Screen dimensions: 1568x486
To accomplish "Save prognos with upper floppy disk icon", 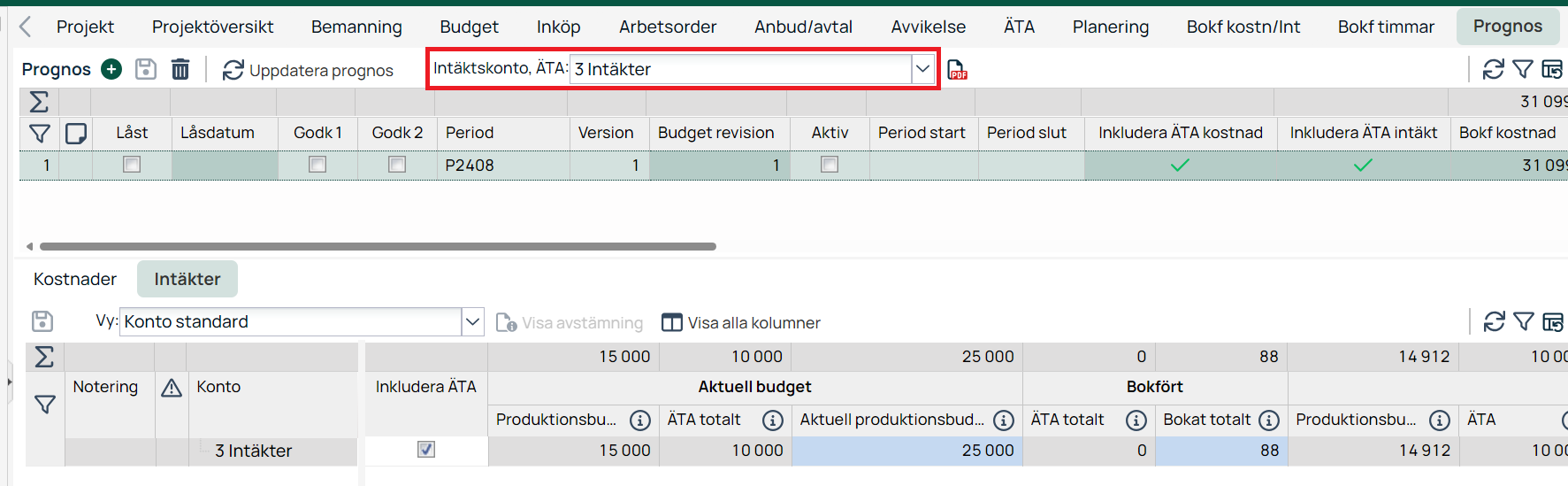I will [146, 69].
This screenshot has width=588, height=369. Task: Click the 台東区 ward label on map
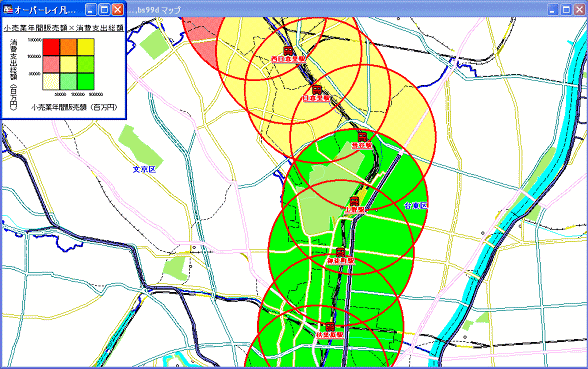click(x=416, y=206)
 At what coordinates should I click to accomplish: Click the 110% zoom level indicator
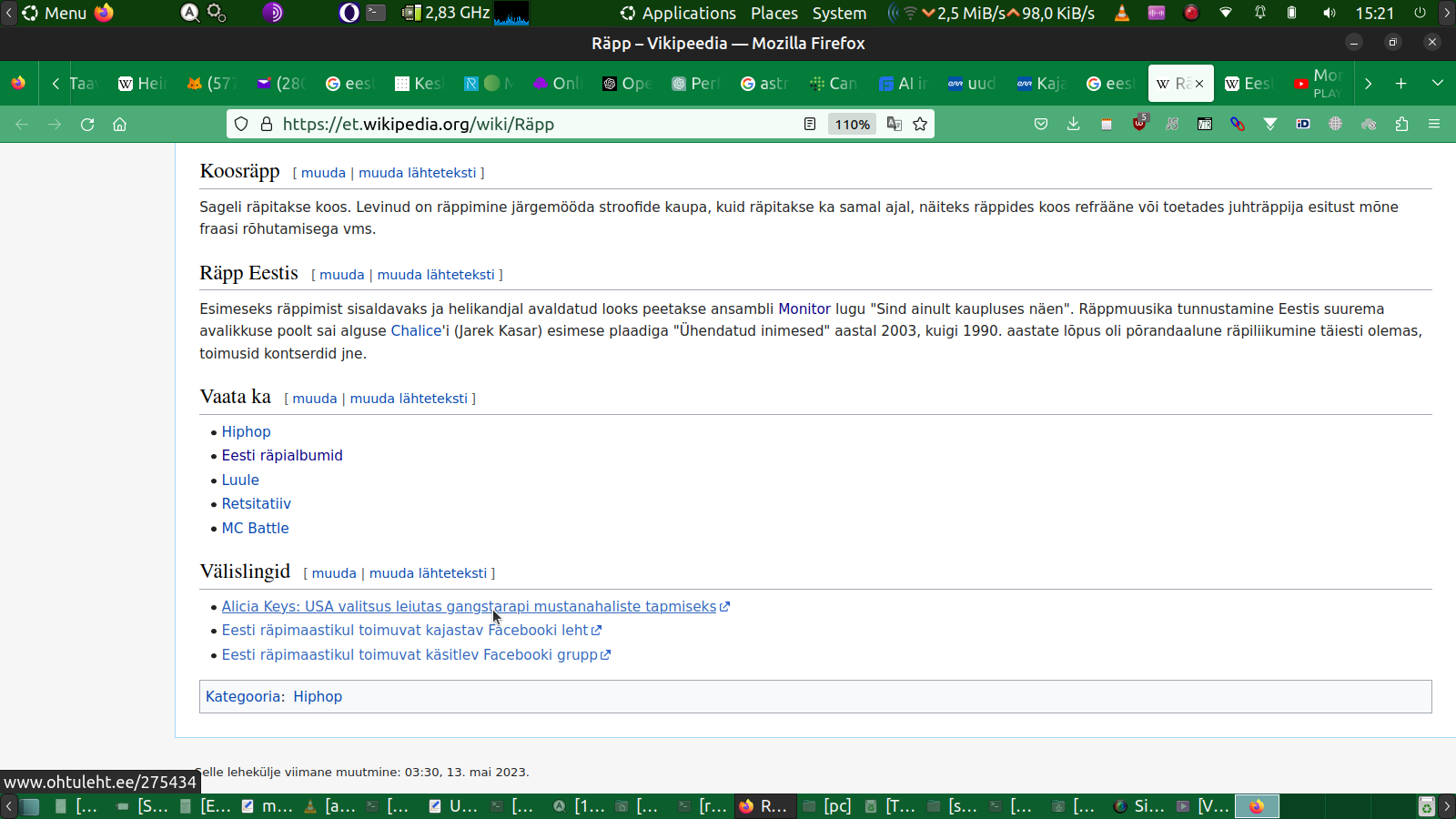[852, 125]
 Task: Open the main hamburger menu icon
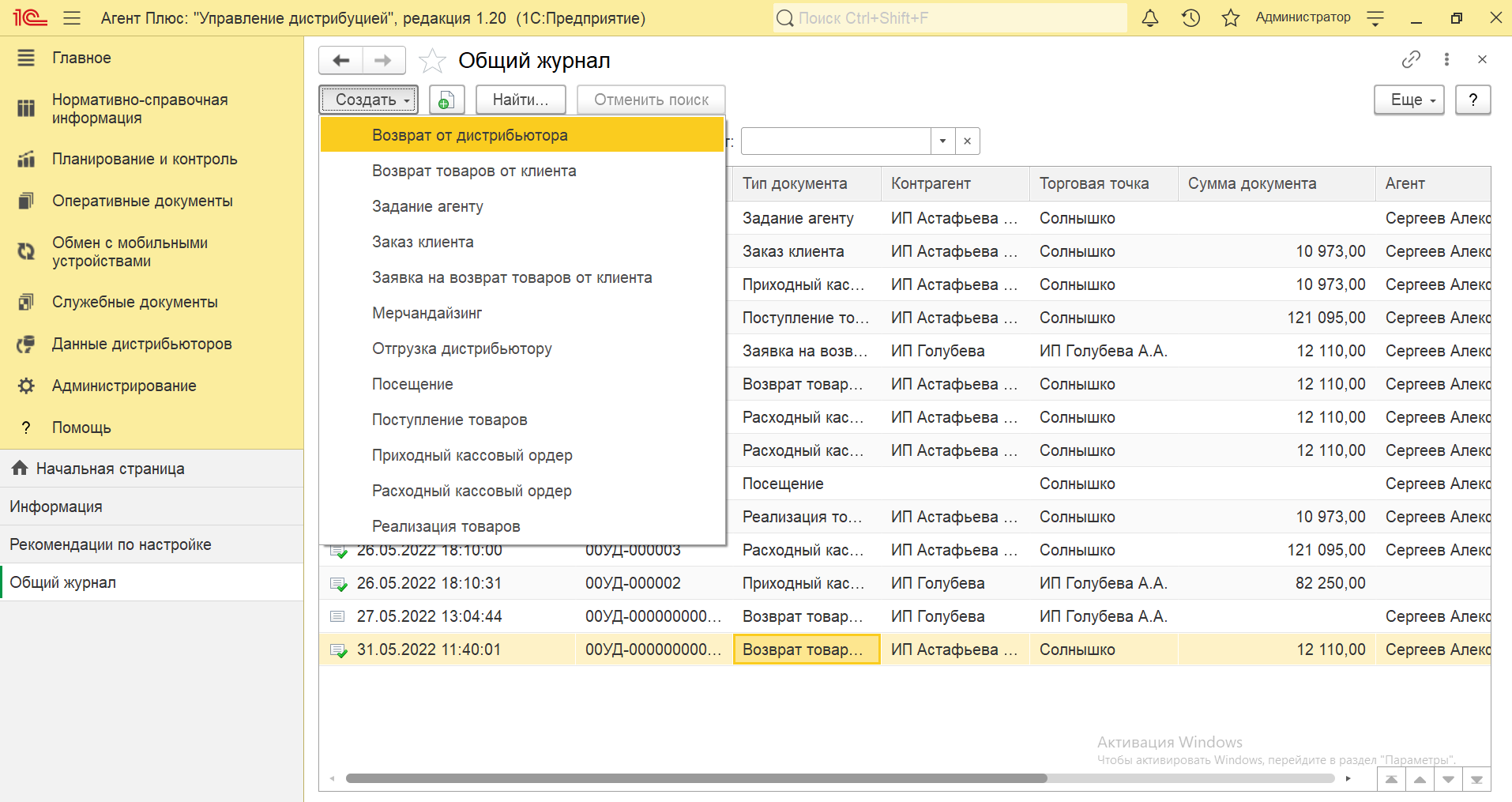pyautogui.click(x=72, y=18)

• • •

Pictures stay out. Return exactly the lines from the one with "This screenshot has" through the last line of the data.

This screenshot has width=588, height=369. Task: Click the 台東区 ward label on map
click(x=416, y=206)
 At what coordinates should I click to accomplish: Click the 110% zoom level indicator
[852, 125]
 Task: Open the main hamburger menu icon
pyautogui.click(x=72, y=18)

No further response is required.